Development of quantitative 31P NMR methods for the trapping of phenoxy & ketyl free radicals

Recent work in our laboratory [1] has allowed the development of Quantitative ³¹P-NMR spin trapping techniques. These methods have been demonstrated to be effective tools for the detection and absolute quantification of many Oxygen and Carbon centered free radical species. Our methods rests on the fact that free radicals react with the nitroxide phosphorous compound, 5-diisopropoxy-phosphoryl-5-methyl-1-pyrroline-N-oxide (DIPPMPO), to form stable radical adducts, which are suitably detected and accurately quantified using ³¹P-NMR in the presence of phosphorus containing internal standard. This powerful system was applied to better understand the mechanism of enzymatic oxidation of phenolic and non-phenolic model compounds resembling various lignin biosynthetic pathways. The mechanisms involved consists of H-abstraction reaction involving radical species, such as phenoxy and ketyl radical, which are very difficult intermediates to be detected and quantified with traditional EPR. Our methodology has been shown capable of being able to do just that.

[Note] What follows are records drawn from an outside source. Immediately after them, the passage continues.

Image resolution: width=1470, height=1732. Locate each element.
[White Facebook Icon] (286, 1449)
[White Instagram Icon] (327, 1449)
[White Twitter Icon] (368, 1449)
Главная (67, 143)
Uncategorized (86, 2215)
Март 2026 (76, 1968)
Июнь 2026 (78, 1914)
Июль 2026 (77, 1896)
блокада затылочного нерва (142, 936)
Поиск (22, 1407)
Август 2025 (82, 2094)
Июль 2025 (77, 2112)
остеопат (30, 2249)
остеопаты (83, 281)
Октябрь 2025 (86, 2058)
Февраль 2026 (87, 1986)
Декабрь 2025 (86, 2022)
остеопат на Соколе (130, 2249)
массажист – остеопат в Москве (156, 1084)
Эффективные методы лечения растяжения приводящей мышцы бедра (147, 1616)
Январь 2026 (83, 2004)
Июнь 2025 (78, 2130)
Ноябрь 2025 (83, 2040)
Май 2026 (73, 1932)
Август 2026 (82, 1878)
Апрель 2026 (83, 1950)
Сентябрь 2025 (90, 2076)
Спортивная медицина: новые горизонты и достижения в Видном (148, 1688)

The ³¹P-NMR signals for the radical adducts of phenoxy radicals (PhO·) and ketyl radicals (PhC·CH₃OH) were assigned and found to be 25.2 and 29.3 ppm respectively. Moreover to confirm their presence and identity, their mass spectra were also determined. Subsequently, the Spin Trap system was applied to the oxidation of phenols and apocinols in the presence of Peroxidases and 1-Hydroxybenzotriazole (HBT) as mediator. These efforts demonstrate the efficacy of our methodologies that rests on the fact that a variety of radical species can now be readily detected and quantified using quantitative ³¹P-NMR spin trapping techniques.

References: 1. Argyropoulos, D.S. et al. (2006) Bioorganic & Medicinal Chemistry 15:4017–4028.